Comparison Between the MacGrath MAC Videolaryngoscope and the MacIntosh Laryngoscope for Oro-tracheal Intubation for Patients With Less Than 2 Criteria of Difficult Intubation in Elective Surgery. (MILAR)

March 24, 2020 updated by: Centre Hospitalier Régional d'Orléans

MILAR, is a Controlled, Randomised, Comparative, Prospective, Multi-center, Superiority French Clinical Trial Comparing the MacGrath MAC Videolaryngoscope and the MacIntosh Laryngoscope for Oro-tracheal Intubation by Patients With Less Than 2 Criteria of Difficult Intubation in Elective Surgery.

The MILAR trial is a multicenter randomised , prospective, controlled, single-blind, superiority French clinical trial, with a 1: 1 distribution of patients to compare intubation during the first laryngoscopy between the MacGrath MAC videolaryngoscope and the MacIntosh laryngoscope for patients with less than 2 criteria of difficult intubation in elective surgery.

Study Overview

Status

Completed

Conditions

Intervention / Treatment

Detailed Description

Tracheal intubation is a common procedure in the operating room to secure the airway in patients receiving muscle relaxants .
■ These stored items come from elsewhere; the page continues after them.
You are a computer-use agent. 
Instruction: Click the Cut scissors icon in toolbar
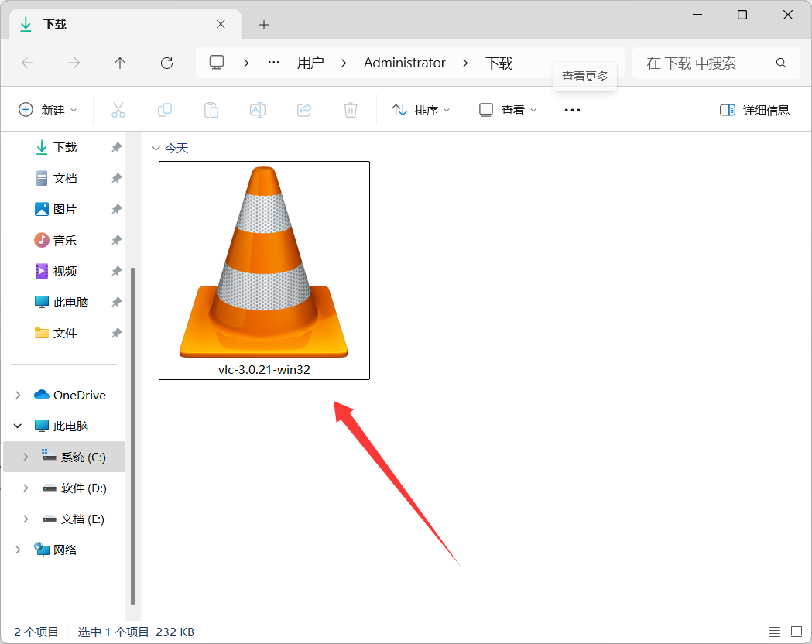(118, 110)
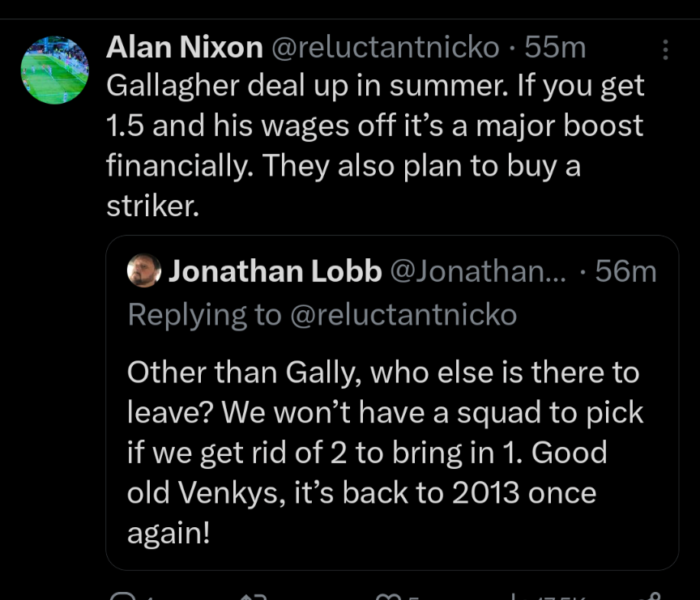Open the quoted tweet's 56m timestamp
This screenshot has width=700, height=600.
click(x=625, y=271)
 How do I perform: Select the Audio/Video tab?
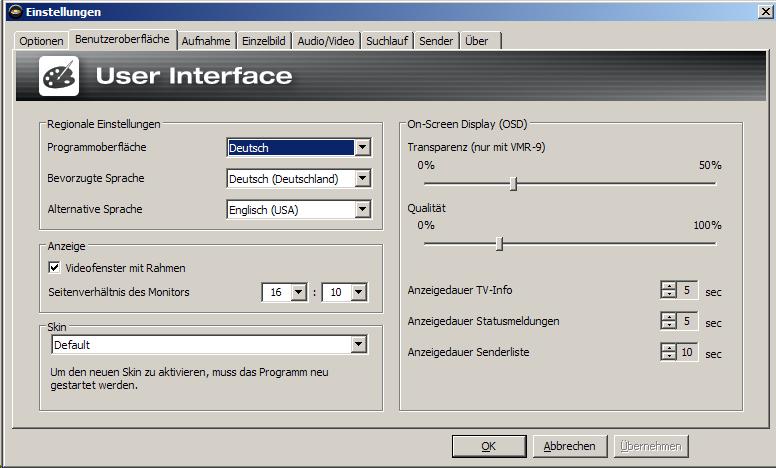tap(326, 41)
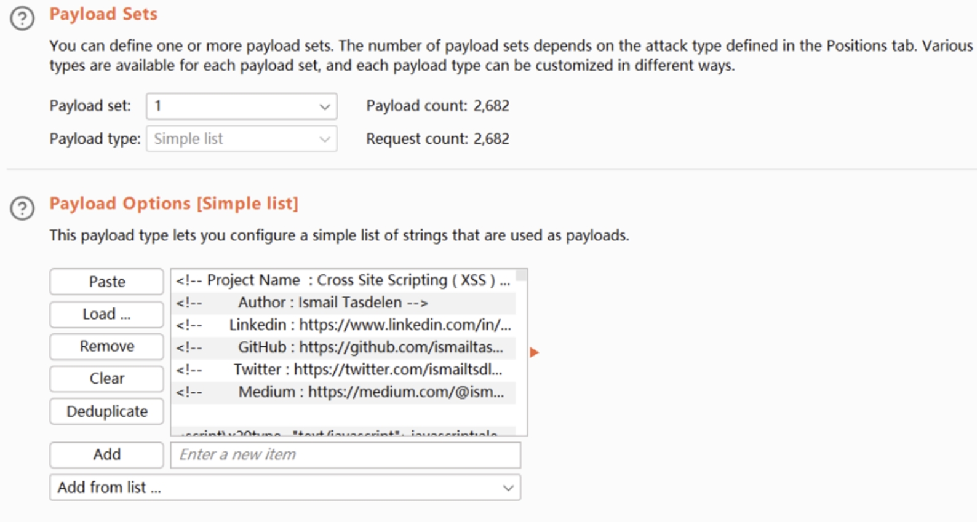Click the Payload Sets help icon

coord(22,18)
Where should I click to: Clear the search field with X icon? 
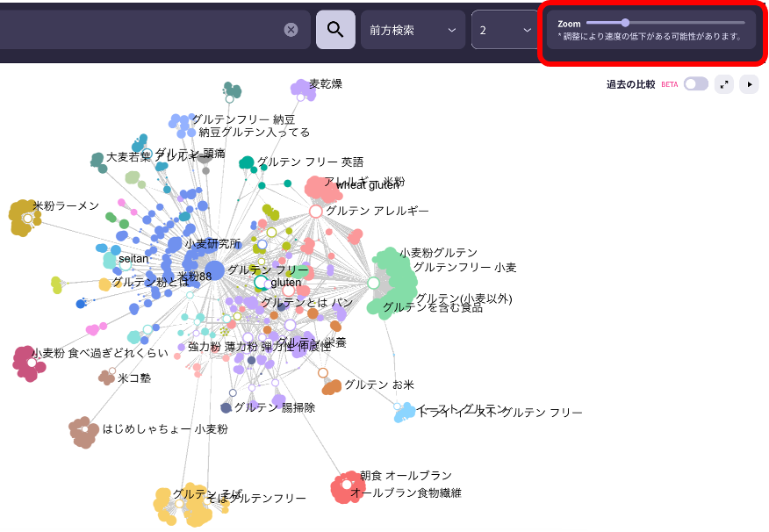[x=291, y=30]
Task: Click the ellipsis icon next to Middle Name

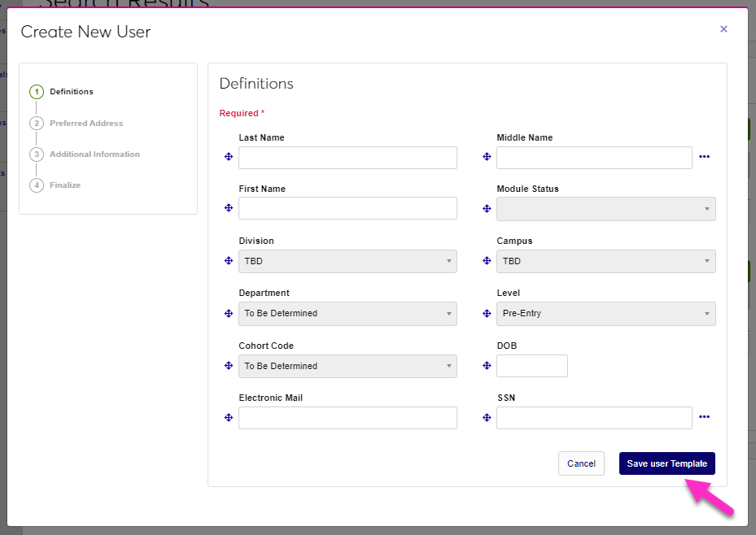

Two devices are currently used for this purpose with various indications: the French Society of Anesthesia and Resuscitation (SFAR) recommends a direct laryngoscopy with MacIntosh blade in first intention for patients with less than 2 criteria of difficult intubation (ID). The SFAR recommends first-line video laryngoscopy in patients with two or more criteria of difficult intubation. Video laryngoscopy improves glottic vision, difficult intubation score, and intubation success rate at the first attempt, compared to the direct laryngoscopy with a Macintosh blade.

Currently, it is estimated that 15% of direct laryngoscopies with a MacIntosh blade result in failure of orotracheal intubation (IOT) on first attempt, whereas tracheal intubation with a video laryngoscopy is a better solution to secure the airway.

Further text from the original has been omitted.